MOSCOW (Reuters) - A British-based playwright has accused Russian authorities of Soviet-style censorship after her play, about a real-life hostage siege in Moscow, was cancelled on its opening night.

The play was based on events at Moscow's Dubrovka theatre six years ago, when Chechen insurgents stormed in as more than 700 people watched a musical. About 120 theatre-goers died in a rescue operation that victims' relatives say was botched.

Playwright Natalia Pelevine said that moments after the curtain came down on the play's first public performance in Russia, in the southern region of Dagestan, local officials told the director the play's first night would be its last.

"It was executed very much Soviet-style. Boom. Done. Tell them it's over. Tell them it's finished," 31-year-old Pelevine, who was born in Moscow and moved with her family to Britain as a child, told Reuters in an interview.

Task requirements:
1. In the report on the cancelled play, where was the play's first public performance in Russia held?
2. List every number the report on the cancelled play gives, and say what each one counts.
3. Carry on the report on the cancelled play from its last sentence.

Record excerpts:
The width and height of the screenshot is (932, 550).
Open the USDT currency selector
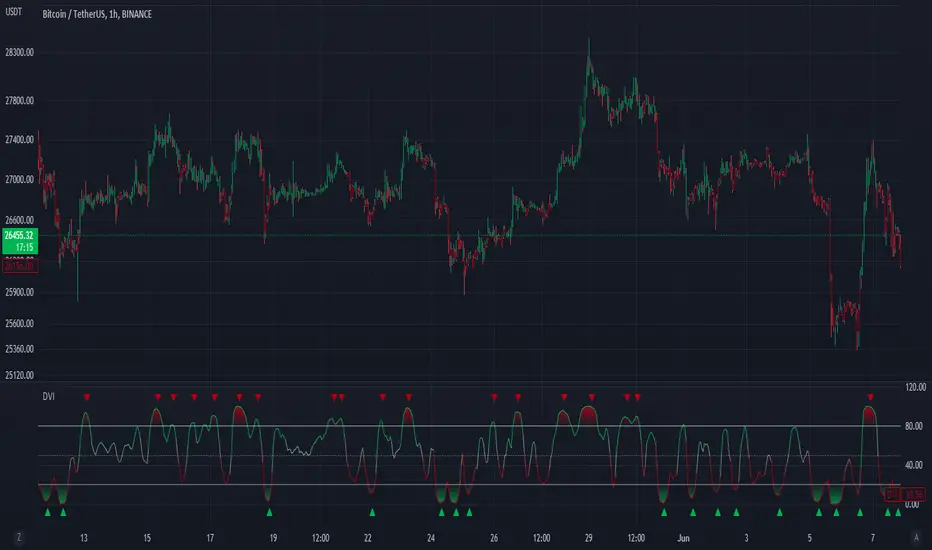13,11
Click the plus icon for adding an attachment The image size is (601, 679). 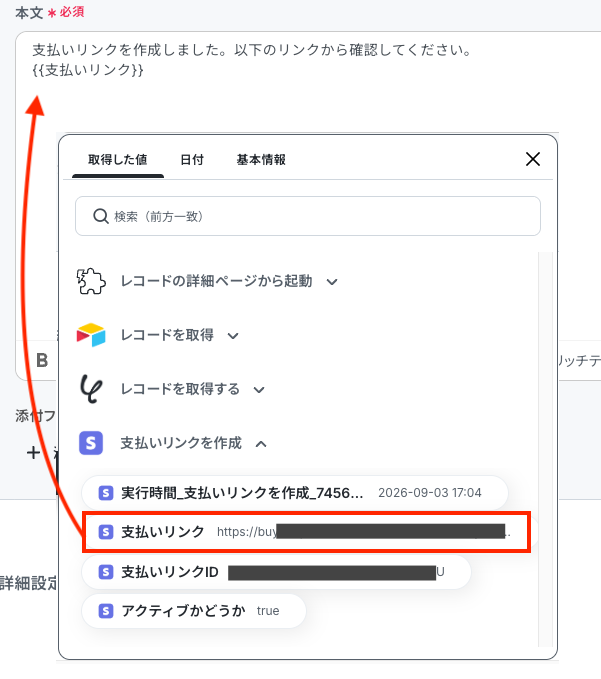[x=33, y=453]
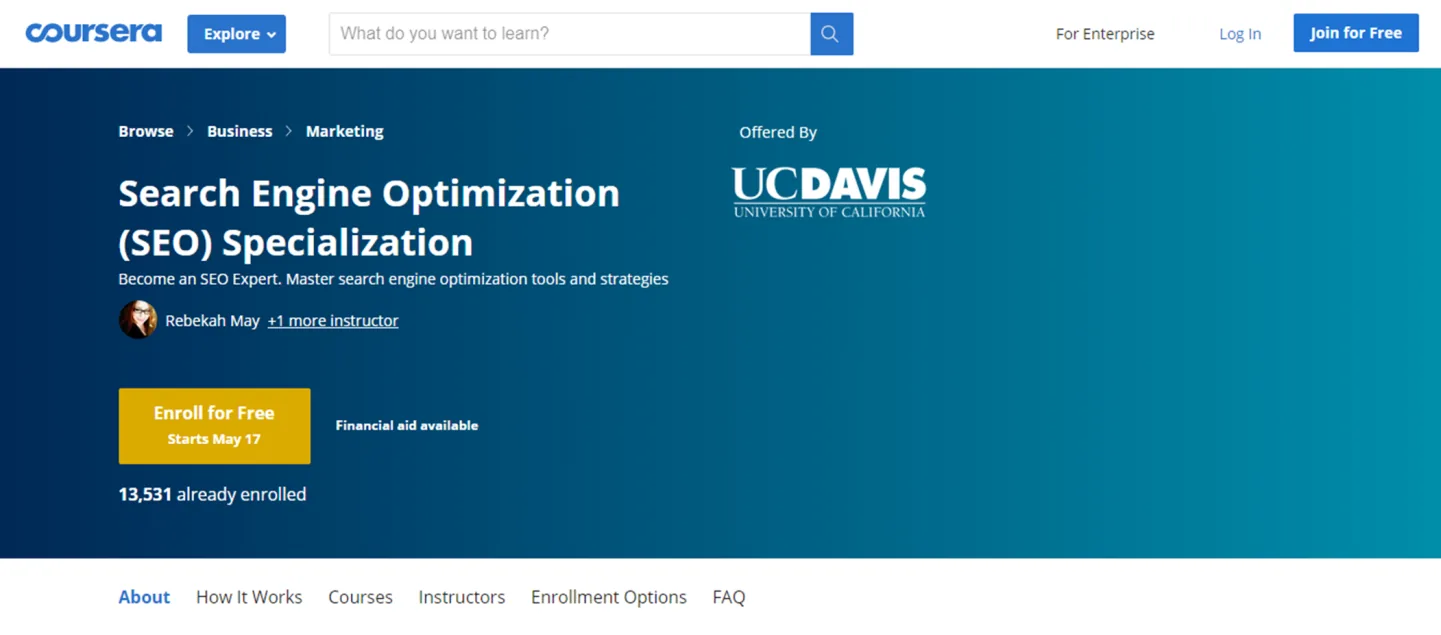View the FAQ section
1441x635 pixels.
coord(728,596)
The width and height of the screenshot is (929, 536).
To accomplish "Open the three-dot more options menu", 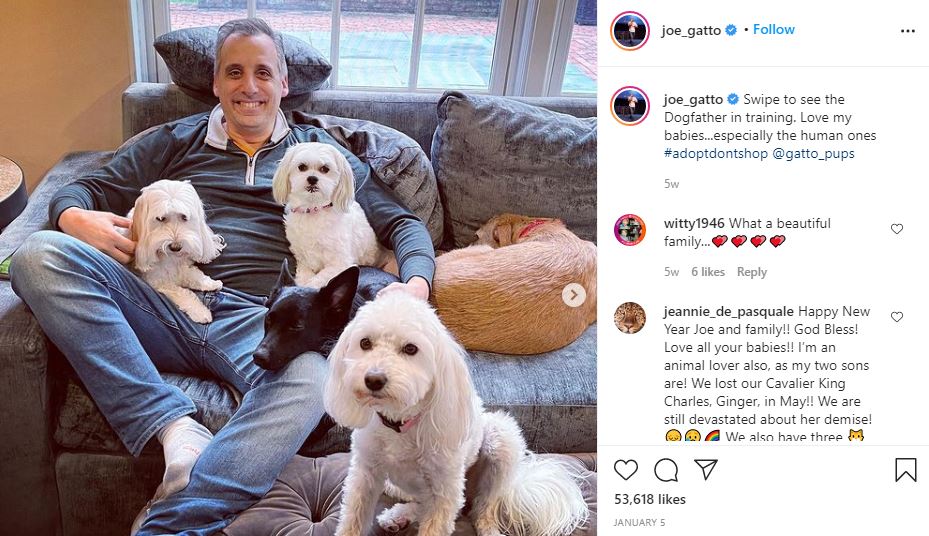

Answers to each task:
1. In the southern region of Dagestan.

2.
- Six: the years since the events at Moscow's Dubrovka theatre.
- More than 700: the people watching a musical when Chechen insurgents stormed in.
- About 120: the theatre-goers who died in the rescue operation.
- 31: Natalia Pelevine's age in years.

3.
"The shameful thing is that we were so hopeful ... 'We live in a different society now in this country where something like this, it's not going to happen.' And it did."

Dagestan's President, Mukhu Aliyev, was in the audience for the performance. He denied he had ordered its cancellation, or that his administration practiced censorship.

"The banning of this play is either a provocation by someone or an ill-conceived decision by the republic (of Dagestan's) minister of culture," he said in comments on his Internet site.

But he added: "I did not like the production as a whole because, in my view, it romanticizes the image of the terrorists, it made them look heroic."  Continued...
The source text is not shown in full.